The "Relay Command" byte "0" is now used to explicitly indicate "end of
commands". If the byte "0" appears after a RELAY_MESSAGE
, the rest of the
cell MUST be ignored. (Note that this "end of commands" indicator may be
absent if there are no bytes remaining after the last message in the cell.)
Only some "Relay Command" are supported for relay cell packing:
BEGIN_DIR
BEGIN
CONNECTED
DATA
DROP
END
PADDING_NEGOTIATED
PADDING_NEGOTIATE
SENDME
If any relay message with a relay command not listed above appears in a packed relay cell with another relay message, then the receiving party MUST tear down the circuit.
(Note that relay cell fragments (proposal 319) are not supported for packing.)
When generating RELAY cells, implementations SHOULD (as they do today) fill in the Padding field with four 0-valued bytes, followed by a sequence of random bytes up to the end of the cell. If there are fewer than 4 unused bytes at the end of the cell, those unused bytes should all be filled with 0-valued bytes.
Negotiation and migration
After receiving a packed relay cell, the relay knows that the client supports this proposal: Relays SHOULD send packed relay cells on any circuit on which they have received a packed relay cell. Relays MUST NOT send packed relay cells otherwise.
Clients, in turn, MAY send packed relay cells to any relay whose "Relay" subprotocol version indicates that it supports this protocol. To avoid fingerprinting, this client behavior should controlled with a tristate (1/0/auto) torrc configuration value, with the default set to use a consensus parameter.
The parameter is:
"relay-cell-packing"
Boolean: if 1, clients should send packed relay cells.
(Min: 0, Max 1, Default: 0)
To handle migration, first the parameter should be set to 0 and the configuration setting should be "auto". To test the feature, individual clients can set the tristate to "1".
Once enough clients have support for the parameter, the parameter can be set to 1.
A new relay message format
(This section is optional and should be considered separately; we may decide it is too complex.)
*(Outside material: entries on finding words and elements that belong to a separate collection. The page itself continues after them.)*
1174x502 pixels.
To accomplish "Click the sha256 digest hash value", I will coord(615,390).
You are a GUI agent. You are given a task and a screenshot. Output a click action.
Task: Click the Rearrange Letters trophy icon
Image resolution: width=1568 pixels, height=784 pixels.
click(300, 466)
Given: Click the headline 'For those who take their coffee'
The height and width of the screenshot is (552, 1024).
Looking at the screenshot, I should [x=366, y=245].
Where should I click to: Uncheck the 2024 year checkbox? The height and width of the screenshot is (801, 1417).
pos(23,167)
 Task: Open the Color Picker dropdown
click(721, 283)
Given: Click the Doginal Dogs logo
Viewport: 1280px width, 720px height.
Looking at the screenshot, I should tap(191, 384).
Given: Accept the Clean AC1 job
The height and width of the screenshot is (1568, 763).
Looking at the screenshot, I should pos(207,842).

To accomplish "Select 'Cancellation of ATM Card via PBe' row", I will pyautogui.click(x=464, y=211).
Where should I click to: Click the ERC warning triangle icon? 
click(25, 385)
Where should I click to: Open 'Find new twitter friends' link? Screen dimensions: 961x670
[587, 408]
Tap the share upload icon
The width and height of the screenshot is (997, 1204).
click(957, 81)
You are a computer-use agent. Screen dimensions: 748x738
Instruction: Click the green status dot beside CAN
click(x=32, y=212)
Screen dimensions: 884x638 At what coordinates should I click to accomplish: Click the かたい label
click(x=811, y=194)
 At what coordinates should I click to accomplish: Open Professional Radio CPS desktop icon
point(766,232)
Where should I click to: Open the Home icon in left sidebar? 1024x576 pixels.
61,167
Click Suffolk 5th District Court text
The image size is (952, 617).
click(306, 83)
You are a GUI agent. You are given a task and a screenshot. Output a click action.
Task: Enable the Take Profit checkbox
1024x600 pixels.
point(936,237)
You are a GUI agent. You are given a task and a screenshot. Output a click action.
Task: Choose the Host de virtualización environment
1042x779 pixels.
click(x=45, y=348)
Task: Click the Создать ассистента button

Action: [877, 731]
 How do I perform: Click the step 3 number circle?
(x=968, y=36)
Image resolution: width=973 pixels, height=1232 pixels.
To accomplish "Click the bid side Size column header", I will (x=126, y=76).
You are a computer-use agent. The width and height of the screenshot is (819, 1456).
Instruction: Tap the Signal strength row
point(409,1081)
Currently, every relay message uses 5 bytes of header to hold a relay command, a length field, and a stream ID. This is wasteful: the stream ID is often redundant, and the top 7 bits of the length field are always zero.
I propose a new relay message format, described here (with ux
denoting an x-bit bitfield). This format is 2 bytes or 4 bytes,
depending on its first bit.
struct relay_header {
u1 stream_id_included; // Is the stream_id included?
u6 relay_command; // as before
u9 relay_data_len; // as before
u8 optional_stream_id[]; // 0 bytes or two bytes.
}
Alternatively, you can view the first three fields as a 16-bit value, computed as:
(stream_id_included<<15) | (relay_command << 9) | (relay_data_len).
If the optional_stream_id
field is not present, then the default
value for the stream_id
is computed as follows. We use stream_id 0
for any command that doesn't take a stream ID. For commands that
do take a steam_id
, we use whichever nonzero stream_id
appeared
most recently in the same cell.
This format limits the space of possible relay commands. That's probably okay: after 20 years of Tor development, we have defined 25 relay command values. But in case 2^6==64 commands will not be enough, we reserve command values 48 through 63 for future formats that need more command bits.